→ **WHAT TO DO**: Below are the records; give again exactly the lines from the one containing "Where should I" through the one containing "the @liinuswahlquist mention", leaving out pictures.
== STORED DATA ==
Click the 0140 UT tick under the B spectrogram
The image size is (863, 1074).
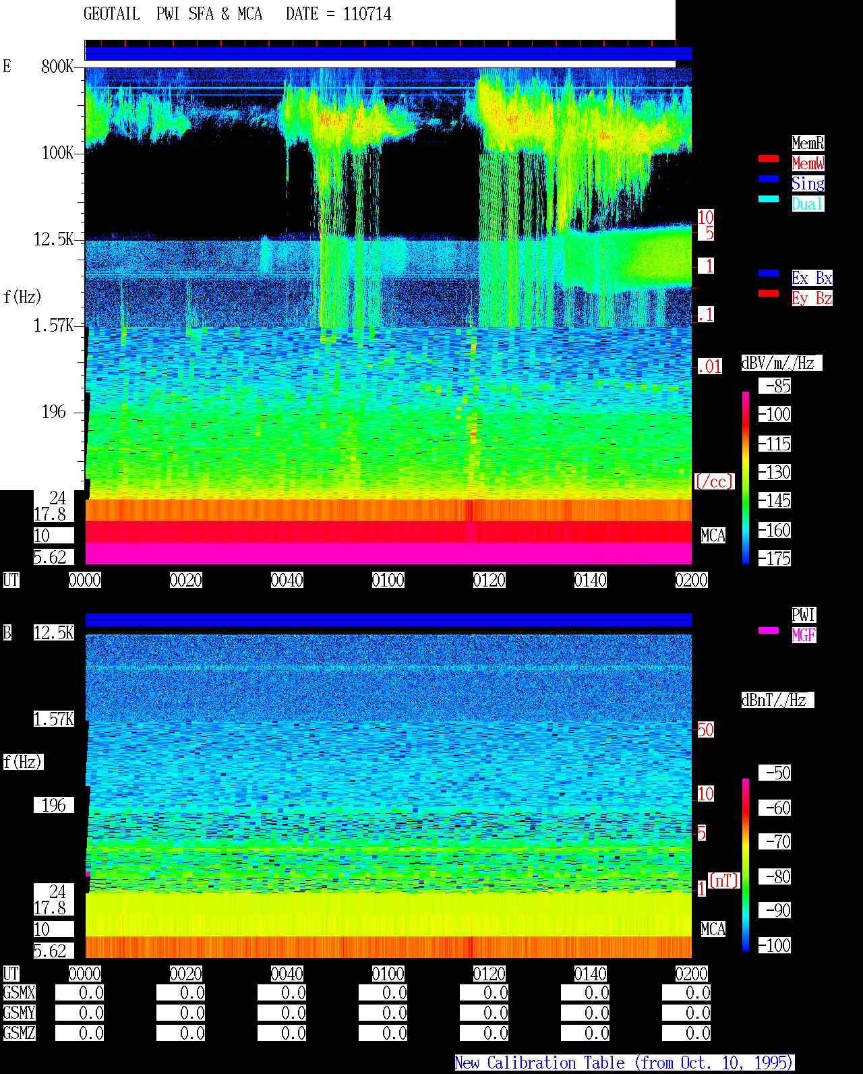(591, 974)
===
== STORED DATA ==
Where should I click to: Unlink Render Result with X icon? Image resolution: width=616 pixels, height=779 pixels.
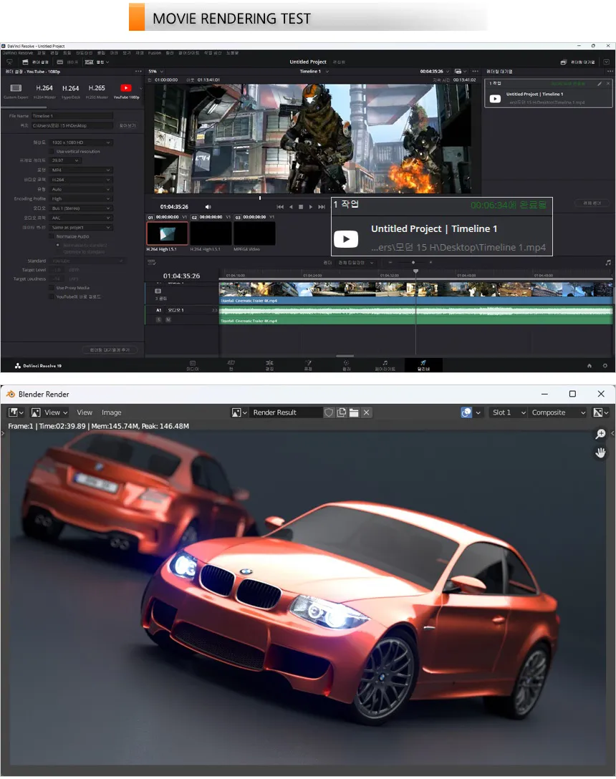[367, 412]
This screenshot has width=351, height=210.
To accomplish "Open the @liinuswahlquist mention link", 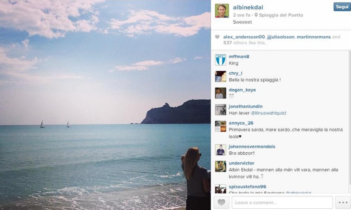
===
→ **ANSWER SECTION**:
Where should I click to: Unlink Render Result with X icon? Image resolution: width=616 pixels, height=779 pixels.
[367, 412]
This screenshot has width=351, height=210.
To accomplish "Open the @liinuswahlquist mention link", 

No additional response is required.